── Records for this exercise ──

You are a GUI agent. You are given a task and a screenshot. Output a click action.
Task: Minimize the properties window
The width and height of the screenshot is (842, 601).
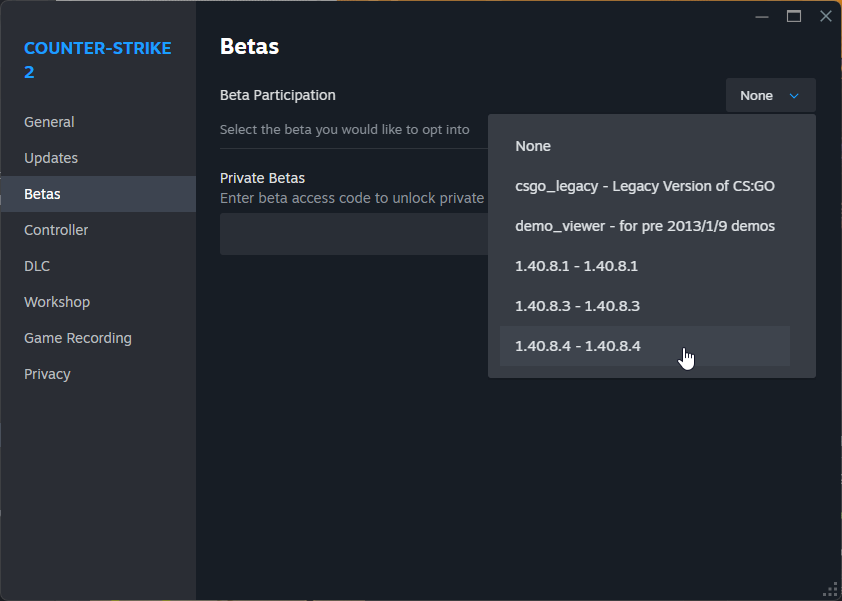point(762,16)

───
── Records for this exercise ──

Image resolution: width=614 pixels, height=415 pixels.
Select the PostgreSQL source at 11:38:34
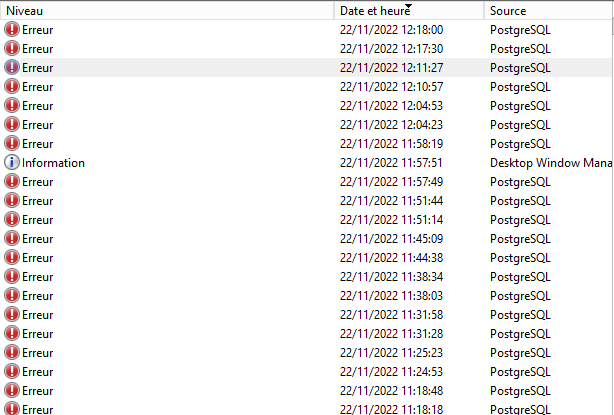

───

Exercise instructions
Rescale the records from the line with "You are a GUI" to the line with "point(762,16)", both included, and give only those lines, requests and all. Multiply each coordinate in the answers by 0.25, round to whole numbers with halves rounding up, and leave the pictures out.

Solution to the problem
You are a GUI agent. You are given a task and a screenshot. Output a click action.
Task: Minimize the properties window
The width and height of the screenshot is (842, 601).
point(191,4)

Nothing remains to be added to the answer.